§ EXERCISE REQUIREMENTS:
Print the line containing "945x603 pixels." and every later line of the records. Keep each one exactly as given, ending with the last.

** Opening RECORDS FOR THE TASK block **

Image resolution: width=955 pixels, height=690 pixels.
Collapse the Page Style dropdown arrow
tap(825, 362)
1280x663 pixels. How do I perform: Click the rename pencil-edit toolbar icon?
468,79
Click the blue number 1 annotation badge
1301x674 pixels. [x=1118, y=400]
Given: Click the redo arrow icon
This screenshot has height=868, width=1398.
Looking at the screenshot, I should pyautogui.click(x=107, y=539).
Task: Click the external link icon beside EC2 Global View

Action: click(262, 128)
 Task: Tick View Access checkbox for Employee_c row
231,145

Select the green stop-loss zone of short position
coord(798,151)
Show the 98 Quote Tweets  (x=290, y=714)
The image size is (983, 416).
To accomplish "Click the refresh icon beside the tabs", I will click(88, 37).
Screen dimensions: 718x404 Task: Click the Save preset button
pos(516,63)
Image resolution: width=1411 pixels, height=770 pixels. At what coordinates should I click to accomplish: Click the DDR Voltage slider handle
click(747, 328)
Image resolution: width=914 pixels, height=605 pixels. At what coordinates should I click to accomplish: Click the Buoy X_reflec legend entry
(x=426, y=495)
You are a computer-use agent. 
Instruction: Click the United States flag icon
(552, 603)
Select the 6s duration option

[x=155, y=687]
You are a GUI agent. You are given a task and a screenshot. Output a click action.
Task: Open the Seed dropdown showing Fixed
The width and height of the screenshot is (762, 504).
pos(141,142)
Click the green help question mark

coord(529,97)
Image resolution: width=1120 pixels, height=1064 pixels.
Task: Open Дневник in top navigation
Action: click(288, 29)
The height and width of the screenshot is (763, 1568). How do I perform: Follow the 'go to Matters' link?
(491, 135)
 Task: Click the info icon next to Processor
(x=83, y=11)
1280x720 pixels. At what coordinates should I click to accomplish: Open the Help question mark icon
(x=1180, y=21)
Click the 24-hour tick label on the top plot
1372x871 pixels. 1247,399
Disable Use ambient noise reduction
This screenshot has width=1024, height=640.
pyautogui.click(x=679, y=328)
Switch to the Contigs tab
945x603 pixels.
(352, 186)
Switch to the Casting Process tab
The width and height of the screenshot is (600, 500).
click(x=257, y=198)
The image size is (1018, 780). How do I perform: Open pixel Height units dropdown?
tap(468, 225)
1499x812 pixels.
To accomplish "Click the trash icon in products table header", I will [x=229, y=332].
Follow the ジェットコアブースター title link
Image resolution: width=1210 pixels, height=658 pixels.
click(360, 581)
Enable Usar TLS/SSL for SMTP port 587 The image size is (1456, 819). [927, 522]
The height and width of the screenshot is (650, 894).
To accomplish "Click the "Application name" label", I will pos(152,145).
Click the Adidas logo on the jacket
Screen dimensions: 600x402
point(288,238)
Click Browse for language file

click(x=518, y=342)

** Closing RECORDS FOR THE TASK block **

§ WORKED SOLUTION:
945x603 pixels.
(352, 186)
Switch to the Casting Process tab
The width and height of the screenshot is (600, 500).
click(x=257, y=198)
The image size is (1018, 780). How do I perform: Open pixel Height units dropdown?
tap(468, 225)
1499x812 pixels.
To accomplish "Click the trash icon in products table header", I will [x=229, y=332].
Follow the ジェットコアブースター title link
Image resolution: width=1210 pixels, height=658 pixels.
click(360, 581)
Enable Usar TLS/SSL for SMTP port 587 The image size is (1456, 819). [927, 522]
The height and width of the screenshot is (650, 894).
To accomplish "Click the "Application name" label", I will pos(152,145).
Click the Adidas logo on the jacket
Screen dimensions: 600x402
point(288,238)
Click Browse for language file

click(x=518, y=342)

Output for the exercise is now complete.